Compilation album by UB40
- Released: 2009
- Recorded: 1980 – 2009
- Genre: Reggae
- Label: Virgin Records

UB40 chronology
| Greatest Hits (2008) | Love Songs (2009) | Best of Labour of Love (2009) |

= Love Songs (UB40 album) =

Compilation album by UB40

Love Songs is a compilation album by British reggae band UB40. It was released in 2009 and includes all the love songs from by the band. The album includes 17 solo tracks as well as the 2 tracks that the band performed with Chrissie Hynde from the Pretenders and the Robert Palmer track "I'll Be Your Baby Tonight."

The album was released in time for Valentine's Day.
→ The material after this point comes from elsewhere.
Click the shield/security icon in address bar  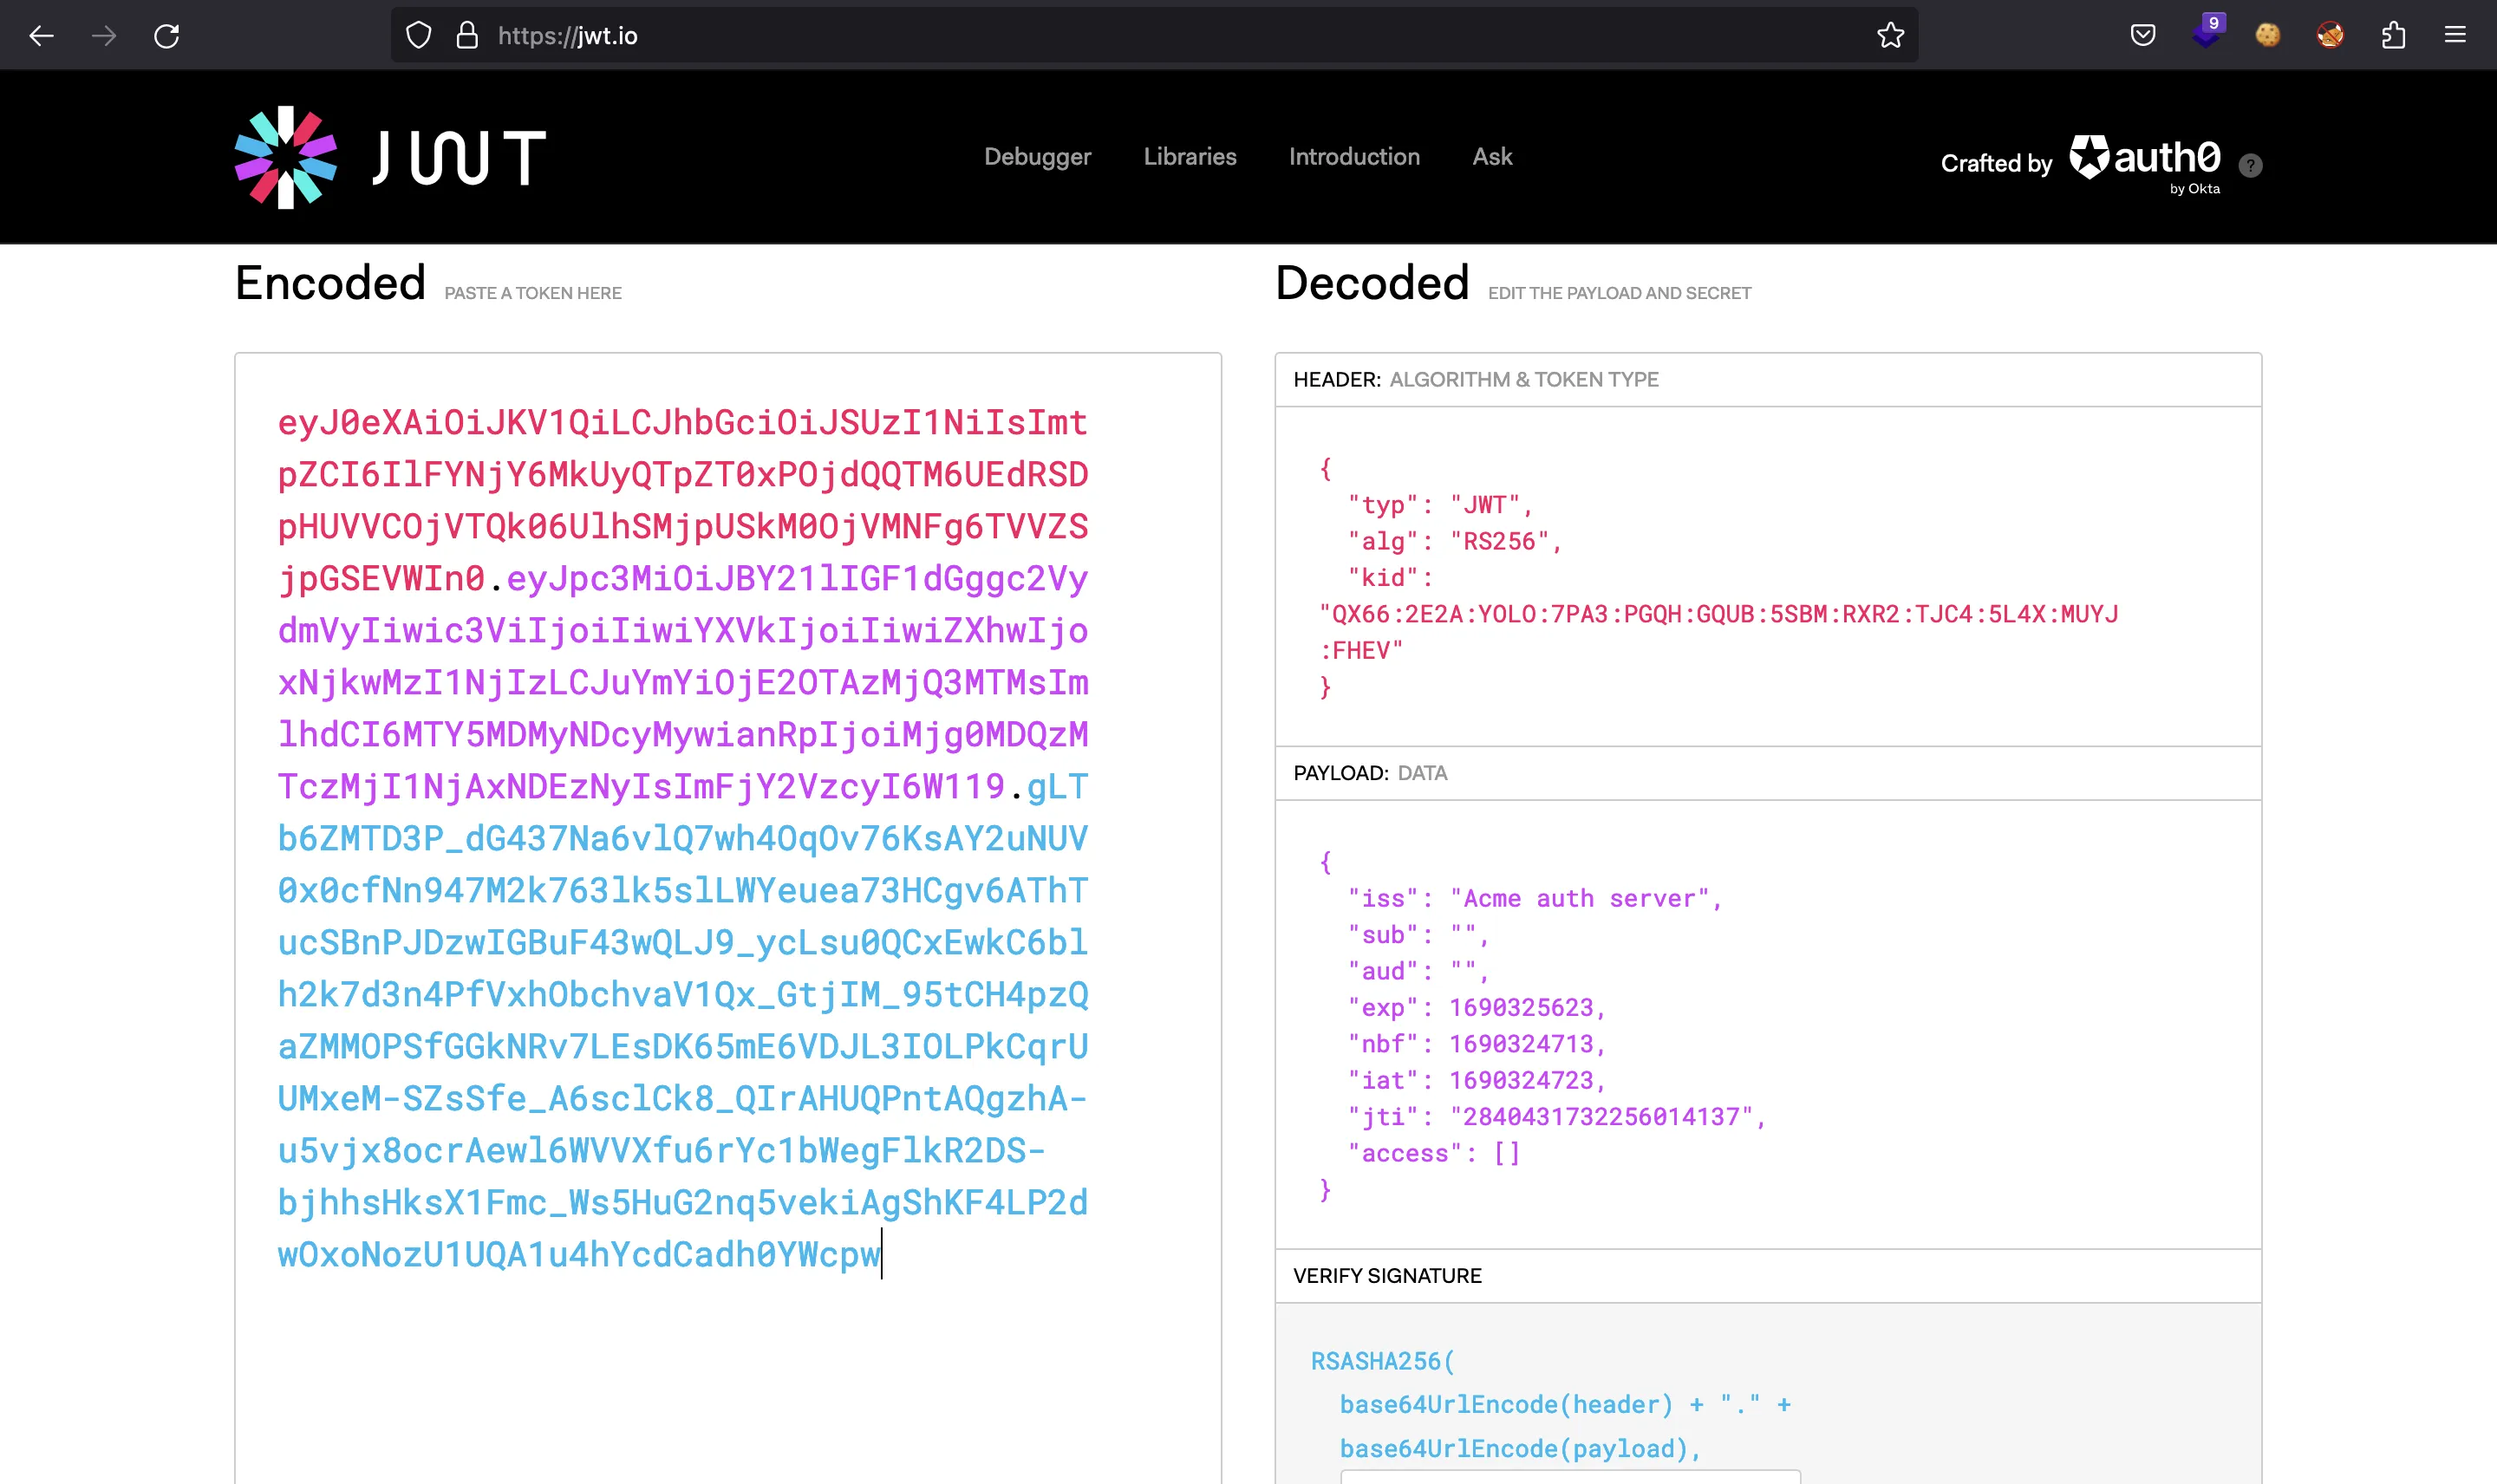pyautogui.click(x=419, y=36)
Upon entering the UK albums chart at #3, it had become the band's highest charting album since 1993.

==Track listing==
1. "(I Can't Help) Falling In Love With You"
2. "I Got You Babe" (Featuring Chrissie Hynde)
3. "Kiss and Say Goodbye"
4. "You're Always Pulling Me Down"
5. "Don't Break My Heart"
6. "Please Don't Make Me Cry"
7. "I Love It When You Smile"
8. "Homely Girl"
9. "Where Did I Go Wrong"
10. "Come Back Darling"
11. "Impossible Love"
12. "Dream a Lie"
13. "Tears from My Eyes"
14. "Breakfast in Bed" (UB40 And Chrissie Hynde)
15. "I'll Be Your Baby Tonight" (Robert Palmer Featuring UB40)
16. "Bring Me Your Cup"
17. "I'll Be There"
18. "Gotta Tell Someone"
19. "Here I Am (Come And Take Me)"
20. "I Would Do for You"

==Charts==

===Weekly charts===

| Chart (2009) | Peak position |
|---|---|
| Irish Albums (IRMA) | 14 |
| New Zealand Albums (RMNZ) | 8 |
| UK Albums (OCC) | 3 |

===Year-end charts===

| Chart (2009) | Position |
|---|---|
| UK Albums (OCC) | 183 |

==Certifications==

| Region | Certification | Certified units/sales |
| New Zealand (RMNZ) | Platinum | 15,000^{‡} |
| United Kingdom (BPI) | Gold | 100,000^{*} |
^{*} Sales figures based on certification alone. ^{‡} Sales+streaming figures based on certification alone.